### What you will do
Pick up the article on Steve Vaught's walk across the United States and continue it from its final sentence.

____ Document excerpt

Steve Vaught may weigh a hefty 140kg, or about 22 stone, but that's a lot less than before.

Rather, blame the scrum of reporters and camera crews tramping across the bridge with him, jostling to record his words as he posed beneath the sign half way across that reads 'Welcome to New York, the Empire State'.

It could also be that the cables and girders were shaking a little because of a shared sense of excitement.

His arrival at the bridge, after all, marked the end of a remarkable near 3,000-mile walk across the United States that began in April last year.

While the 40-year-old Vaught may still not be the skinniest guy on the block, he is no longer the fattest either.

When he started out, he was tipping the scales at close to 30 stone.

His was an odyssey, however, that was always about far more than just shedding pounds.

As he explained in numerous interviews and in the personal journal he updated constantly on his web page, 'thefatmanwalking.com', it was also one man's quest for happiness and emotional completion after years of depression and depleted self-esteem.

"I'm glad I'm here, but for me it's never been about the destination," Vaught insisted as he passed beneath the Empire State sign.

"It's been about the journey...This is not about obsessing about numbers, or times, or dates, or miles. It's just about going on a walk and sort of having time to get things straight."

A former car mechanic and soldier and a father of two, Vaught's difficulties began when he accidentally ran down and killed two elderly pedestrians 15 years ago.

After a conviction of manslaughter, he spent only ten days in prison.

But he could never shake the guilt and went into a tailspin of depression.

One of the consequences: he put on about 150 pounds in just six months and eating became a long-term addiction.

For years, Vaught, whose home is in Oceanside, California, close to San Diego, could barely bring himself to get up in the morning.

"When something like that happens," he explained, "you lose the ability to care about anything. You don't put value on anything, because you know it can end at any second."

He hit rock bottom early last year when he realised that his obesity had made it almost impossible for him to cross from one side of his local supermarket to the other without pausing for breath.

His solution: to cross from side of the continent to the other.

It was a journey of many highs and lows.

He suffered stress fractures in his feet, kidney stones when he changed his diet after a 21-day break last November at the mid-point of his trek.

________
____ Dataset

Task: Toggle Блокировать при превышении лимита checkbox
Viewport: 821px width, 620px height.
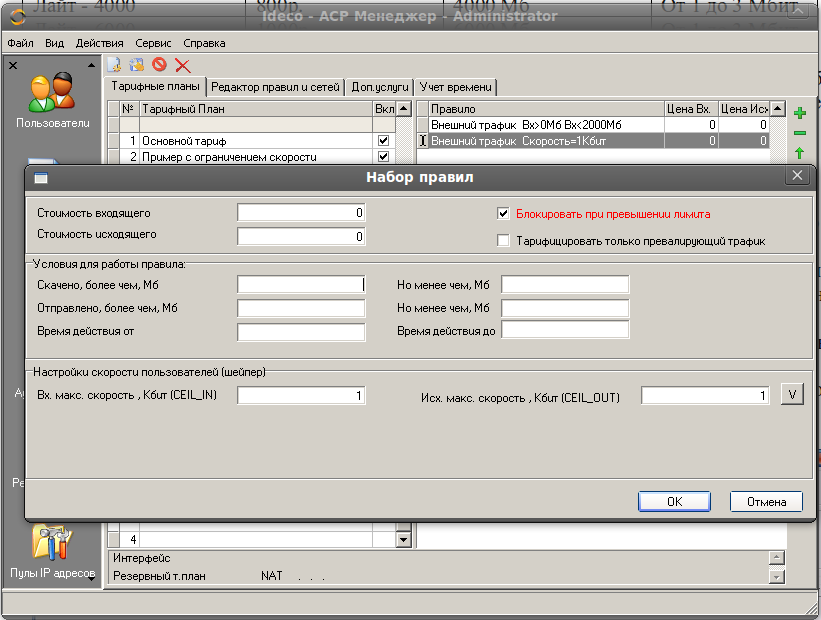Action: 503,213
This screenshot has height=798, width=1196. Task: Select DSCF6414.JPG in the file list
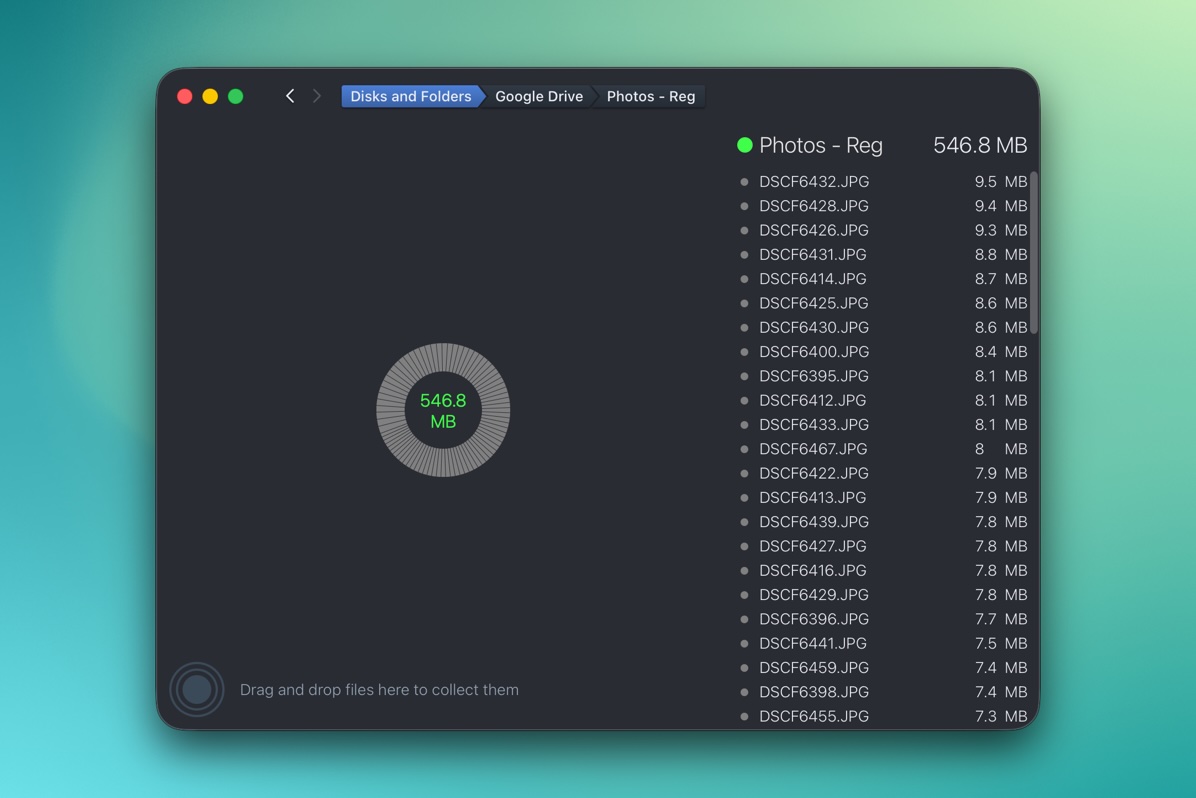(x=814, y=279)
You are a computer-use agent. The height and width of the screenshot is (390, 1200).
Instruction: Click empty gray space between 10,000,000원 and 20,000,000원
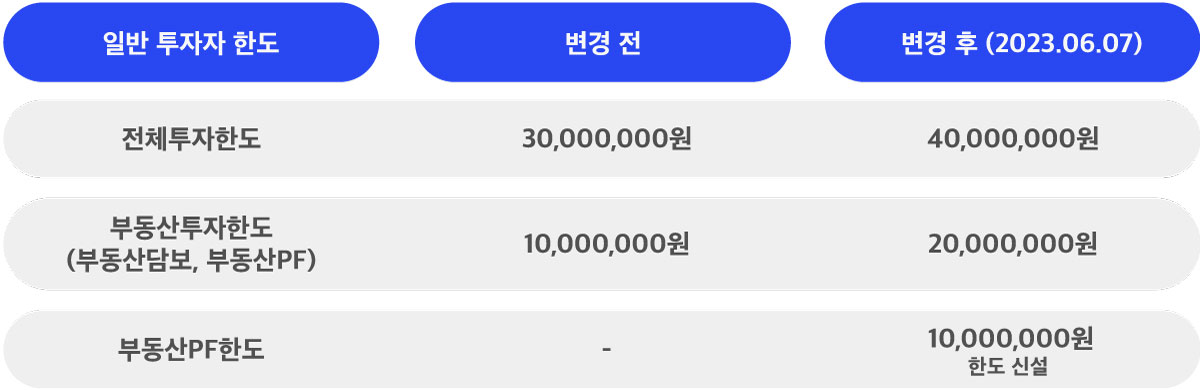click(810, 243)
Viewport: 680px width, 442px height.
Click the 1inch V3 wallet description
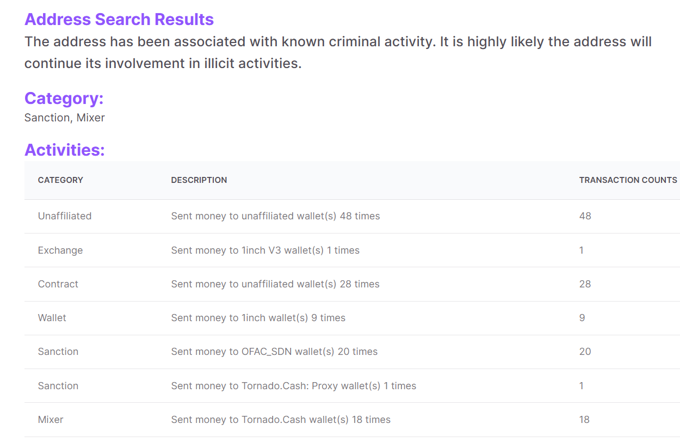click(265, 250)
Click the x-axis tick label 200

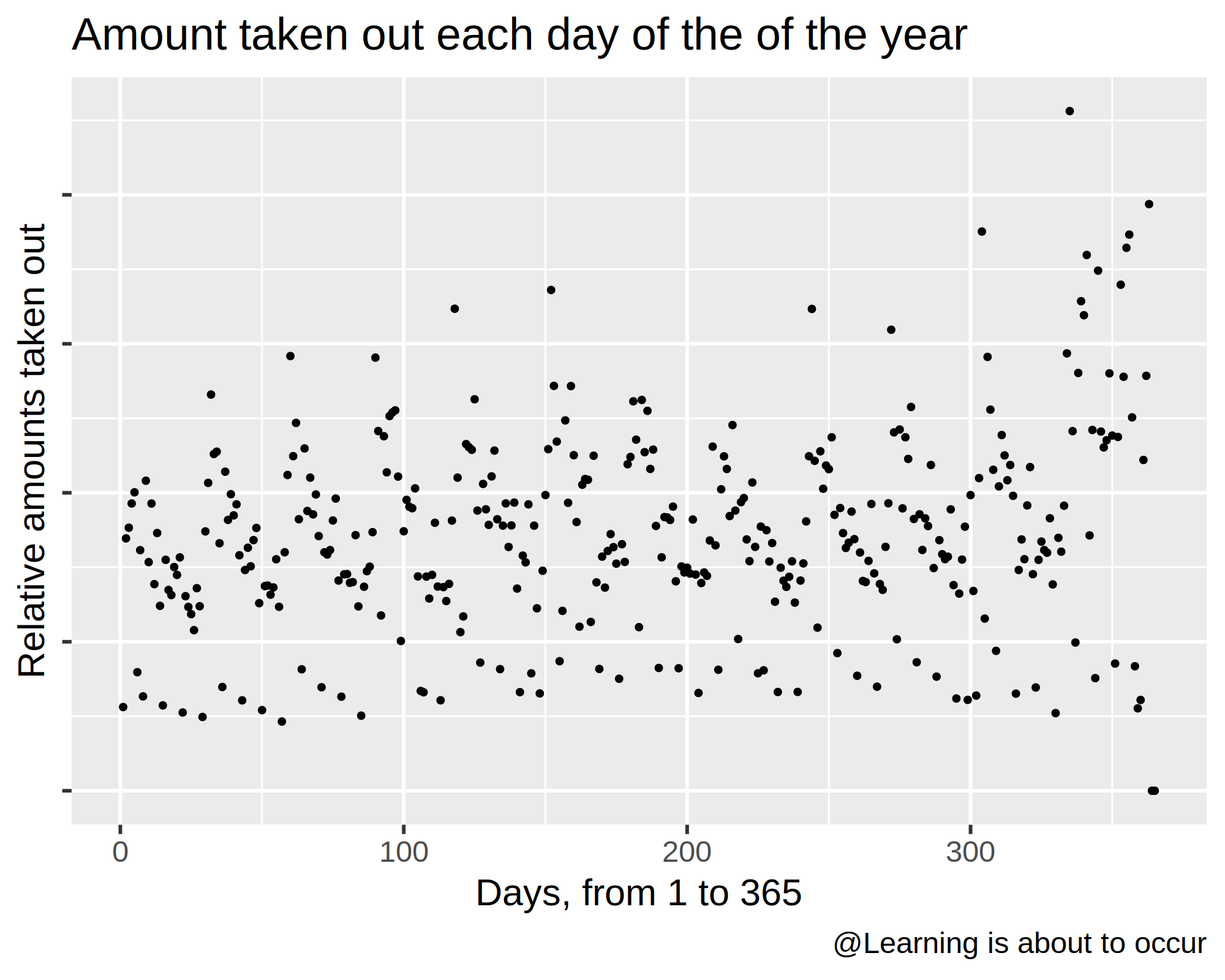(687, 853)
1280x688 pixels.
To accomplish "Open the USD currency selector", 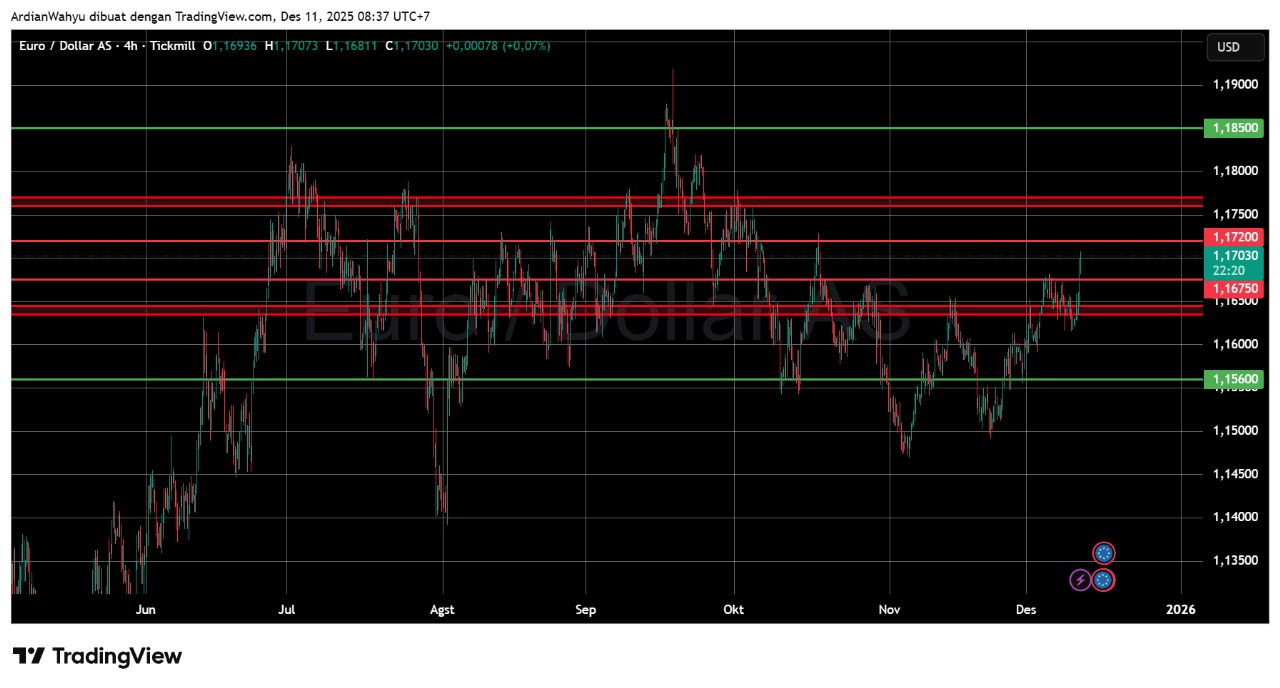I will coord(1227,47).
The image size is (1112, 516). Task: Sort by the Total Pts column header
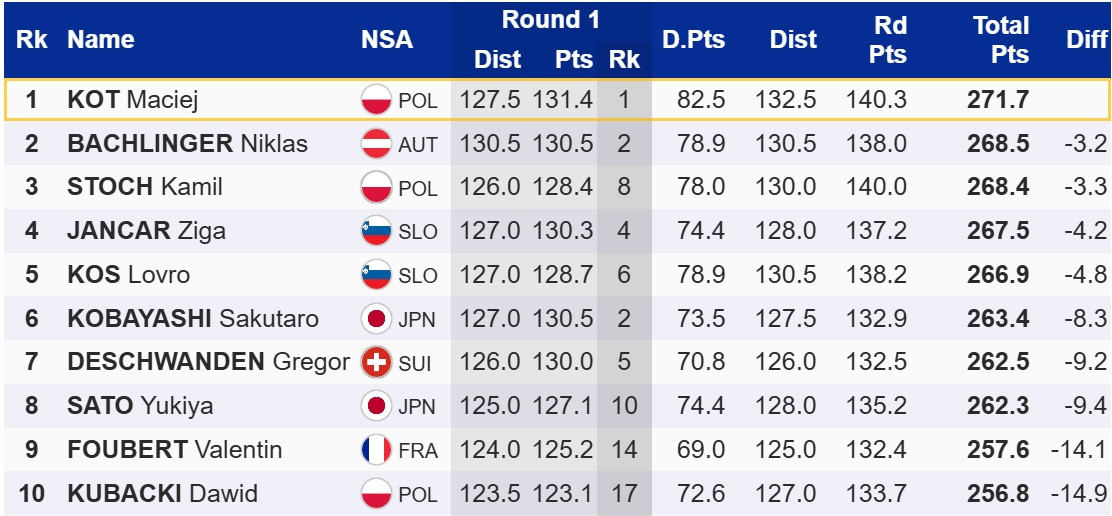(1000, 40)
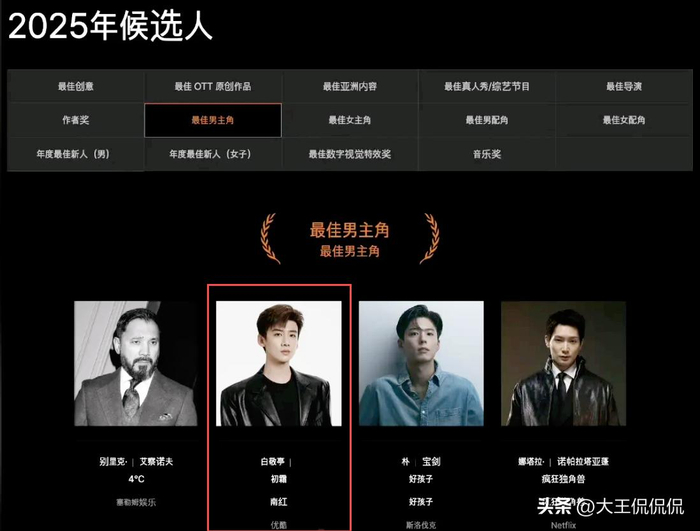Open 年度最佳新人（男）category

tap(73, 154)
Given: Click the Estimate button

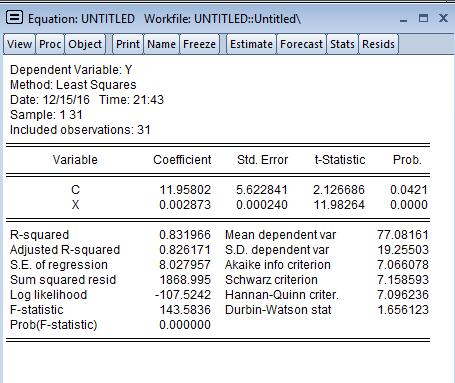Looking at the screenshot, I should (x=251, y=44).
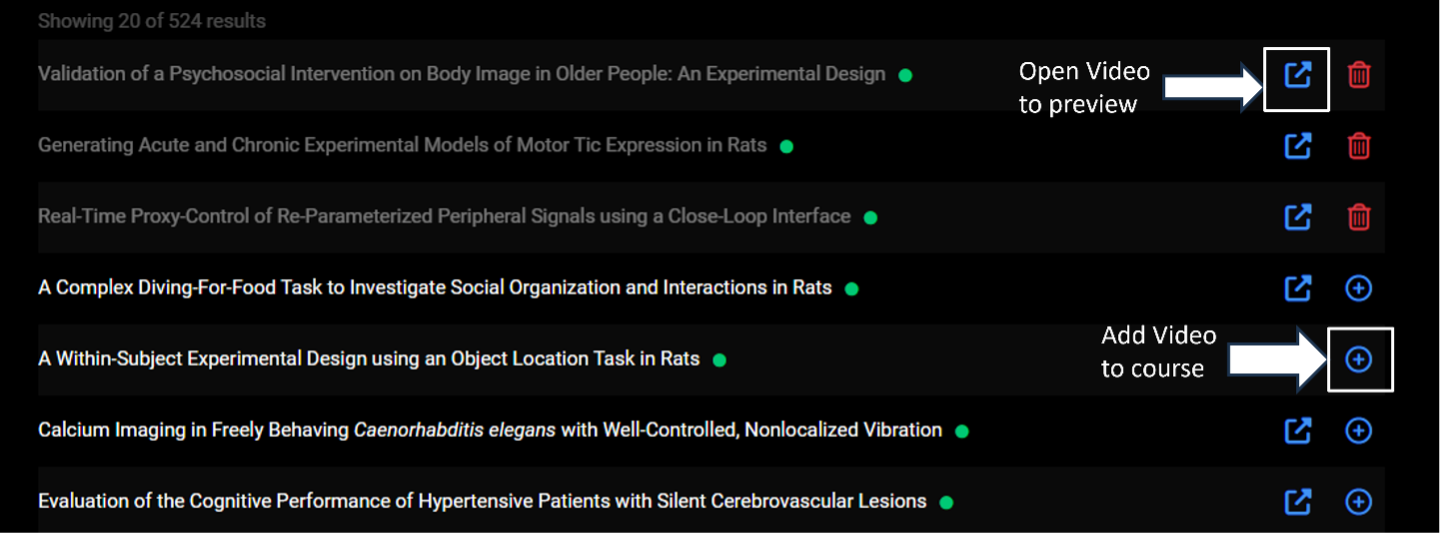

________

### Response
There was a moment fairly early on at a lorry-drivers rest-stop in New Mexico when he decided he couldn't go on and again in Texas where, after throwing his anti-depressants into the desert, he holed up for seven days in a motley motel.

And there were some other unexpected personal costs.

Some accused him of self-indulgence and in particular of abandoning his two children, Melanie, 9, and Marc, 4.

Perhaps worse, his wife, April, recently filed for divorce.

"This trip has been horrible and it's been wonderful," was his conclusion.

It would have been a test of any man's endurance.

Vaught spent some nights in a tiny tent carried in his 50lb back-pack along water, a first aid kit, his laptop so he could keep up with online journal and protein bars, and others at cheap motels.

He had to contend with extremes of temperature.

He went through five different backpacks and 14 pairs of shoes.

Certainly, if he had hoped to serve as an inspiration to an obesity-obsessed nation, he never had to fear being ignored.

A documentary film crew shadowed his progress for much of the journey and there was a book contract in the works with Harper Collins, although that seems to have collapsed for now because of differences over content.

He has received 80,000 emails from strangers while the website took 2 million hits a month.

The struggle with weight, he has concluded, is also a struggle with the mind.

"Being overweight darkens every good thing that you achieve in your life and even prevents some things from happening at all."

But his message to his fans is this: do something first to make yourself happier and the pounds will begin to dissolve.

Or as he put with more pith, "cure the mind and the ass will follow".